→ ページ抜粋:
島根県の人口は約66万人。日本で2番目に人口が少ない県です。
しかし、島根が誇る出雲大社は令和元年には参拝者数が634万人と、県民の約10倍の観光客が訪れています。
浅草寺の参拝者数が年間約3,000万人(令和元年)であることを考えると、すごくないですか。
私も、記憶にある限りでは過去に3度訪れており、今回が4度目。
おそらく20年ぶりくらいの再訪ということになりますが、なにか新しい発見でもあるでしょうか。
20分しかいられなかった出雲大社
新しい発見でもあるでしょうか、と言いながら、今回はたったの20分の滞在でほぼ素通り(^^)
すべて、昨夜の伊勢湾岸自動車道の事故が原因です。
あれで夜行バスが1時間半遅れ、それがそのまま出雲大社の見学時間と雲州平田の町を歩く時間を奪いました。
でも、夜に新宿からバスに乗れば、翌朝には出雲大社前には着けるんです。
また来ればいいんです。
ところで旅の知恵として、今回学んだことが一つ。
出雲大社のバスターミナルは2か所あるということです。
正門前が文字通りの出雲大社の正門。
しかし、日御碕行きのバスの多くは「一畑バス 出雲大社連絡所」から発着します。
そして、こちらのほうが、大社の社殿に近いんです。
日御碕から帰ってきたバスも、「出雲大社連絡所」が終点。しかし、そこから徒歩1分で社殿です。

→ 課題内容:
1. 出雲大社の旅行記の記述をもとに、次の問いにそれぞれ答えよ。
(a) 島根県の人口は約何人か。
(b) 令和元年の出雲大社の参拝者数は何人か。
(c) 日御碕行きのバスの多くはどこから発着するか。
2. 出雲大社の旅行記を、最後の文の後から書き継げ。
この後に並ぶ行は、出雲大社の旅行記とは別の資料である。

→ 提供資料:
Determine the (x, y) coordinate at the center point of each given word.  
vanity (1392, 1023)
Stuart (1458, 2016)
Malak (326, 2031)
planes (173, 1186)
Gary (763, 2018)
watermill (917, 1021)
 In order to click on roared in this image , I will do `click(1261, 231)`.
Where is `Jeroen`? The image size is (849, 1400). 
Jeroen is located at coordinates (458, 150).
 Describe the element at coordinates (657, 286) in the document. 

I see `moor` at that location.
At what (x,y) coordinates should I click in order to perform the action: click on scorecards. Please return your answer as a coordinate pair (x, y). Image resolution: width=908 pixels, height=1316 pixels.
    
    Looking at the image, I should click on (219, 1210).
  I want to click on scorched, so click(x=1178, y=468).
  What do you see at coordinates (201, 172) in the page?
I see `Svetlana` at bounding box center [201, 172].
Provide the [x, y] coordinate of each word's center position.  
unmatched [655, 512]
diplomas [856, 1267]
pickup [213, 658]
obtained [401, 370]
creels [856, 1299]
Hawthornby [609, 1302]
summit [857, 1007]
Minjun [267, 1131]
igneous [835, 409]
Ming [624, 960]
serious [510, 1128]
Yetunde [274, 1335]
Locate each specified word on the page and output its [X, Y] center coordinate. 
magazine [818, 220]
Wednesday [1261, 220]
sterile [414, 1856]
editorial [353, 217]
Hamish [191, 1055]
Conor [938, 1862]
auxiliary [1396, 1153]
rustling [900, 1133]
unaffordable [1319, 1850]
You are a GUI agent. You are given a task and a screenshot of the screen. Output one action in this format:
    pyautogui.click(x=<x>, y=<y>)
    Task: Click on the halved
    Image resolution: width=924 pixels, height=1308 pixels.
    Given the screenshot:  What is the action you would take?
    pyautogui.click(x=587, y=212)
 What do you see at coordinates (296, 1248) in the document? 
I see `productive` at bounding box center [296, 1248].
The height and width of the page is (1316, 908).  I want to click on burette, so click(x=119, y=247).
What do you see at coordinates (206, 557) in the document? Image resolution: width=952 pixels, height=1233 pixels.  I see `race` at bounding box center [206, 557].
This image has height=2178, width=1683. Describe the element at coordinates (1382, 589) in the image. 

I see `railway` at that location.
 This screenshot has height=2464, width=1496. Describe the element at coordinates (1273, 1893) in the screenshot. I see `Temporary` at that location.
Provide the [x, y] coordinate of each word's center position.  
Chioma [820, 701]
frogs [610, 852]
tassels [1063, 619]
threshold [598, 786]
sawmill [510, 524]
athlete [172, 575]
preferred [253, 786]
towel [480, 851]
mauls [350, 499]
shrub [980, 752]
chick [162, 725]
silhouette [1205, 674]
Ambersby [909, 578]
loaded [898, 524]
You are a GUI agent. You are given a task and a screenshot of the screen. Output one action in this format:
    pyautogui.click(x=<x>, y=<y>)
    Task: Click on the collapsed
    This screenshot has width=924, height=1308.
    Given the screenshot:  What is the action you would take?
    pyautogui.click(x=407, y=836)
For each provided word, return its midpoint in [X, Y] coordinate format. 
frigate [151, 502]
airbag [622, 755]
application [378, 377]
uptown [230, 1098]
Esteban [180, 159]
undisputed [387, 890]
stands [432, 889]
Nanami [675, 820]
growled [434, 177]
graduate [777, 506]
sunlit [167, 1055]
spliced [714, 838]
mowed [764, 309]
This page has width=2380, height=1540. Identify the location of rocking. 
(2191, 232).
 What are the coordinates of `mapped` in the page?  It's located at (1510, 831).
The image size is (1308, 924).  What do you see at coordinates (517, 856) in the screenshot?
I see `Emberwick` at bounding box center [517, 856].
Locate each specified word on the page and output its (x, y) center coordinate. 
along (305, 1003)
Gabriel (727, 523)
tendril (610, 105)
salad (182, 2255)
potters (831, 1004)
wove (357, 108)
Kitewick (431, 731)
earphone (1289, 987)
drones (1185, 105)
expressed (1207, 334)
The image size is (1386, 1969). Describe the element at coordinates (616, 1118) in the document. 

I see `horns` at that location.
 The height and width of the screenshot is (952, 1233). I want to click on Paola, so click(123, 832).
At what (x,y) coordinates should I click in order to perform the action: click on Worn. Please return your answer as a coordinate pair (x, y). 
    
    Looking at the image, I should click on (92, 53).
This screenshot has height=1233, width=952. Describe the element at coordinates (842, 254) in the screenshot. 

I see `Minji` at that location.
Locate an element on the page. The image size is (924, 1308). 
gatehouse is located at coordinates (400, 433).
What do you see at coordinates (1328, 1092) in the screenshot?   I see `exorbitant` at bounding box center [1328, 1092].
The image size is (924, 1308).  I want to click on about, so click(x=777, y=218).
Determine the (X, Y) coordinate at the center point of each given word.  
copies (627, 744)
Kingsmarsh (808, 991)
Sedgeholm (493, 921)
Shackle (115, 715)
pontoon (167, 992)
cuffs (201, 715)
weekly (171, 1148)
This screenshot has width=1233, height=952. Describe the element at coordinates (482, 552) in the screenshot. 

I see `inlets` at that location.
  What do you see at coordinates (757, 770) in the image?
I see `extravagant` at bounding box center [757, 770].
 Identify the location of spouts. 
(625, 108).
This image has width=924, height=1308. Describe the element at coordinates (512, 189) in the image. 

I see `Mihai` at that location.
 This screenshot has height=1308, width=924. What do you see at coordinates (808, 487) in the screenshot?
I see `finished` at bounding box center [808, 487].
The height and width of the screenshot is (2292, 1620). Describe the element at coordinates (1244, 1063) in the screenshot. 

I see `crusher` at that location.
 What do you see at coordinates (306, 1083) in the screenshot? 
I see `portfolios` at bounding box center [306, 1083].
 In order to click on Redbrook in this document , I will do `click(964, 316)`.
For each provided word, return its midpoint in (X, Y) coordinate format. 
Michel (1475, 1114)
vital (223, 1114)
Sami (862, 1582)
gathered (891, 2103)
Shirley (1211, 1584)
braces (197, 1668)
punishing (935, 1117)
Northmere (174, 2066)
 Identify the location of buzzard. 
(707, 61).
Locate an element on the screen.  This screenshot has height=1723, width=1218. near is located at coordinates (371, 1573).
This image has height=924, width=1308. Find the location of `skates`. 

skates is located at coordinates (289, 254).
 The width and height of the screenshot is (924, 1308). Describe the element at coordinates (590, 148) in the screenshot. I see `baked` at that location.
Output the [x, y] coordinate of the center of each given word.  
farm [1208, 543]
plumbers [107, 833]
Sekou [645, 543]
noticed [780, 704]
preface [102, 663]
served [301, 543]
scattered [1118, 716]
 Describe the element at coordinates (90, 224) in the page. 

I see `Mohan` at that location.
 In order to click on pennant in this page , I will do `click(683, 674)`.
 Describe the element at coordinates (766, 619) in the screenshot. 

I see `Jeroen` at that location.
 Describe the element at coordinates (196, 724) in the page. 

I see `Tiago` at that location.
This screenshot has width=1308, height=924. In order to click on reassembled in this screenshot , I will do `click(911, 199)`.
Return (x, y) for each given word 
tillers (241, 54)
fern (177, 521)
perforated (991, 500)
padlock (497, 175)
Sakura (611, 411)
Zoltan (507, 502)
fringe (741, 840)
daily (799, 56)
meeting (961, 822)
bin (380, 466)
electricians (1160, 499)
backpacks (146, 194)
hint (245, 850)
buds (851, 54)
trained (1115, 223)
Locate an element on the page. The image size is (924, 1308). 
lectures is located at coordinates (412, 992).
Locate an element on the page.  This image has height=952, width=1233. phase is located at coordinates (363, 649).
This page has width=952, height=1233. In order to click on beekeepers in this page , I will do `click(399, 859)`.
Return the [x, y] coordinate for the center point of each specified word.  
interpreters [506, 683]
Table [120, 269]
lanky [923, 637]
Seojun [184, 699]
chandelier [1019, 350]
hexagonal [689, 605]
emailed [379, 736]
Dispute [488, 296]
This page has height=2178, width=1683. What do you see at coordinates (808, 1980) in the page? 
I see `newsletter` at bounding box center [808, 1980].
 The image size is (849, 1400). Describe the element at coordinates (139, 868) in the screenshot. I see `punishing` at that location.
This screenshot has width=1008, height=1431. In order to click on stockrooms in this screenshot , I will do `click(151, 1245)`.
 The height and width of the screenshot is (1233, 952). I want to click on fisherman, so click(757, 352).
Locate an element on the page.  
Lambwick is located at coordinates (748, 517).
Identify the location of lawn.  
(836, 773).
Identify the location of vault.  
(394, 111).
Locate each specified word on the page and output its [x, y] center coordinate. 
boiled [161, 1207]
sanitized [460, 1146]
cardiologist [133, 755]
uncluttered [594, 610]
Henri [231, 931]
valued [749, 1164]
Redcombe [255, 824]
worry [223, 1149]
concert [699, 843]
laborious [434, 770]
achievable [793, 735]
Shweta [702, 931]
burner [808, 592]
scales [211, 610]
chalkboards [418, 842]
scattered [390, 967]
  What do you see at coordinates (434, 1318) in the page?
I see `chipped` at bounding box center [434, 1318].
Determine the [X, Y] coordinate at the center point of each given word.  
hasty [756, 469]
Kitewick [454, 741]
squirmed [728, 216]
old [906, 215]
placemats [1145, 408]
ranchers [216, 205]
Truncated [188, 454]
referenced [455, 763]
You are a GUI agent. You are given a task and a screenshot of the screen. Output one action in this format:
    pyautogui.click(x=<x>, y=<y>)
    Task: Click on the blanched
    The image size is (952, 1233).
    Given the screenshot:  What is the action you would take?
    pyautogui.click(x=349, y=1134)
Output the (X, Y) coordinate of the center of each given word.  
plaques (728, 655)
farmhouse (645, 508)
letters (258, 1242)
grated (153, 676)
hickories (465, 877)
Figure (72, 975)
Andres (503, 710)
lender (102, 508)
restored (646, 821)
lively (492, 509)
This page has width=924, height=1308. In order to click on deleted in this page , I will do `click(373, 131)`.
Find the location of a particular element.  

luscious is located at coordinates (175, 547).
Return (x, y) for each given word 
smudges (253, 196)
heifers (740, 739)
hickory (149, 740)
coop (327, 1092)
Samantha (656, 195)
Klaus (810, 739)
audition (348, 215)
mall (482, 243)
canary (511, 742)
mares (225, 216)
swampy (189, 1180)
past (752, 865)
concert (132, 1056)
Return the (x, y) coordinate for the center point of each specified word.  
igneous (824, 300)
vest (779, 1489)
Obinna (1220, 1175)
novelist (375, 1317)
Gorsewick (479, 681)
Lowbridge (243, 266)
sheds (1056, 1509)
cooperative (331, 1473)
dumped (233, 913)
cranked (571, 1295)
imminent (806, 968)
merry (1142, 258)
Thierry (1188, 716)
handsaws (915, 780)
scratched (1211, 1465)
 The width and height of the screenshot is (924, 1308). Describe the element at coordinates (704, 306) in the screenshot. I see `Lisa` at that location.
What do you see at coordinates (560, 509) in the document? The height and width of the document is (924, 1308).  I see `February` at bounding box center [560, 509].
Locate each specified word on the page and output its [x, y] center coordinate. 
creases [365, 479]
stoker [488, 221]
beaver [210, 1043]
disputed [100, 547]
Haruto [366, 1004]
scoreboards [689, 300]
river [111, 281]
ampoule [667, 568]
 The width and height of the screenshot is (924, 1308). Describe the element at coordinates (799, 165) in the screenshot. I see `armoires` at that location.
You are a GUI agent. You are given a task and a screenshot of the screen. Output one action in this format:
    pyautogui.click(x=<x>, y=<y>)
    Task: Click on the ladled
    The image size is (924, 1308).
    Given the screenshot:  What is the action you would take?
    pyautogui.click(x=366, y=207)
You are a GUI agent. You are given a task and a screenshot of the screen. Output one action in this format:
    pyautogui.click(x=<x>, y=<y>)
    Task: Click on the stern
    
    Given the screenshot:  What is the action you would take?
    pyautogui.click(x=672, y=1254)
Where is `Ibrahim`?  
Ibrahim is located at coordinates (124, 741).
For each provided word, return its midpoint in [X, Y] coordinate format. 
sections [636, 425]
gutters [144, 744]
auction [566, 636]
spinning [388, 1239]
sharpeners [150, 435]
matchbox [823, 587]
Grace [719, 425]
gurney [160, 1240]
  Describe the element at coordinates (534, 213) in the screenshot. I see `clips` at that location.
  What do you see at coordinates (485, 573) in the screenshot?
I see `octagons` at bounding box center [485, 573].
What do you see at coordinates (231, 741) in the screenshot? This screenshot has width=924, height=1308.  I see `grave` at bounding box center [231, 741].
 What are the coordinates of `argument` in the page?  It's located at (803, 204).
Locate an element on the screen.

→ 解答:
1.
(a) 約66万人
(b) 634万人
(c) 「一畑バス 出雲大社連絡所」

2.
ほんとなら、朝食は割子そばにするつもりだったんだよなあ・・
神楽殿の巨大な注連縄に感動
さて、例の「出雲大社連絡所」から大社にのぞむと、すぐに神楽殿の前に立つ形になります。
そして、神楽殿の象徴はこの巨大な注連縄(しめなわ)。
長さ13m、重さ5.2トンだそうです。これだけでも見る価値ありますね。
5.2トンの迫力に、観光客も圧倒されていますw
縁結びが本懐の出雲大社。私は、このはやり病の収束をお祈り。
なんか、神社を訪れるたびに、同じ願いをしてる気がする。
出雲大社の境内を歩いて日本神話を感じてみる
さて、見学時間があと10分くらいしかないです。
日本神話や古事記の世界を感じながら、さらっと歩いてみることにします。
出雲大社は、古事記の三貴士のひとり「スサノウ」と、その娘「スセリビメ」の夫「オオクニヌシ」の物語とされます。
数々の悪行から天界を追放された「スサノウ」が降り立ったのが出雲の地。
ここで「スサノウ」はヤマタノオロチを退治することで、村の娘を救い、その娘「クシナダヒメ」と結婚します。
「オオクニヌシ」は「スサノウ」の子孫。
ところが、同じく「スサノウ」の子孫「八十神」たちに、「オオクニヌシ」は徹底していじめられる(^^)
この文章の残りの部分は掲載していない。